Saved data entries
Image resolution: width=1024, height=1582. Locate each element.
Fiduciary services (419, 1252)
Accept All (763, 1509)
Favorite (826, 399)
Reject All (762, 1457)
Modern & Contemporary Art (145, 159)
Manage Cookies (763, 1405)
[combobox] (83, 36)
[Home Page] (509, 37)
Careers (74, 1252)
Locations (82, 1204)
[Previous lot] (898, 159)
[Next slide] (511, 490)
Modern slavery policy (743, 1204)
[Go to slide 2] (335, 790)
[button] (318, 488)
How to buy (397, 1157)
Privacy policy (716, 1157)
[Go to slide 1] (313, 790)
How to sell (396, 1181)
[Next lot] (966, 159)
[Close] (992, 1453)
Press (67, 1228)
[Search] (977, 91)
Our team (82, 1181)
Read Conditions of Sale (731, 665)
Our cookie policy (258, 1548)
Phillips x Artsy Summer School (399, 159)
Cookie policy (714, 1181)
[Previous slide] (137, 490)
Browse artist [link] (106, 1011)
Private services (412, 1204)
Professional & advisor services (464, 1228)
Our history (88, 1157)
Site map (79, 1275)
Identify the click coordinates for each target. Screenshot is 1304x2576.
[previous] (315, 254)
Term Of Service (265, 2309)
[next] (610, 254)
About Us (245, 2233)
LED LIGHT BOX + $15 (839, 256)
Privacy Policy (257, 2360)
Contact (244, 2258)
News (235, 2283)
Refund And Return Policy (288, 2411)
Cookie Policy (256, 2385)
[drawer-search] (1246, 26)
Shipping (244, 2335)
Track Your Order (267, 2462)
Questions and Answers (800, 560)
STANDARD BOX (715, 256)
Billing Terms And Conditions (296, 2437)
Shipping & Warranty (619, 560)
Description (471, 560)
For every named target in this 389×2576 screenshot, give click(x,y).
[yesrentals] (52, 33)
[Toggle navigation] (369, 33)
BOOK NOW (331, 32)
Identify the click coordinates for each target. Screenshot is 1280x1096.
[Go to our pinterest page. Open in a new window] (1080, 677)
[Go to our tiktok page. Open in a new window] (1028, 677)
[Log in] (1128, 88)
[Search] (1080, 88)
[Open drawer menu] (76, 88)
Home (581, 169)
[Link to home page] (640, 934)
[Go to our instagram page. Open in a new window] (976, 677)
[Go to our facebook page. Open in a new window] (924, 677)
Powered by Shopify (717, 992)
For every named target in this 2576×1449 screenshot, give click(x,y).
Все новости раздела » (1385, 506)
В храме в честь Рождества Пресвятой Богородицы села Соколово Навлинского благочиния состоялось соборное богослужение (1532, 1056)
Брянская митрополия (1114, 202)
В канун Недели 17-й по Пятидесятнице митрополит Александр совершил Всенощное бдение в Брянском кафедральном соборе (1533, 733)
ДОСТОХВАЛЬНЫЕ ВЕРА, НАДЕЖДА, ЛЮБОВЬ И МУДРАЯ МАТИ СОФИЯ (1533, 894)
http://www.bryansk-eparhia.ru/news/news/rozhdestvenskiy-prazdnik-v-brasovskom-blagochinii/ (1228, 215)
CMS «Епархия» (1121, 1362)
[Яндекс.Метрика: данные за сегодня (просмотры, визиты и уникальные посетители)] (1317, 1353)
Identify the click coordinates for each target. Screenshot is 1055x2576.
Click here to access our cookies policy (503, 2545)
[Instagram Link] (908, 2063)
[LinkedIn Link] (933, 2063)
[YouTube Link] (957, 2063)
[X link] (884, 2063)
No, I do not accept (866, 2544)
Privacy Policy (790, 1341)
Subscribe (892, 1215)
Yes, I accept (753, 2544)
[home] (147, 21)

▸ **Problem to solve**
What lines in the data above contain the word "Privacy"? Copy them all.

▸ **Solution**
Privacy policy (716, 1157)
Privacy Policy (257, 2360)
Privacy Policy (790, 1341)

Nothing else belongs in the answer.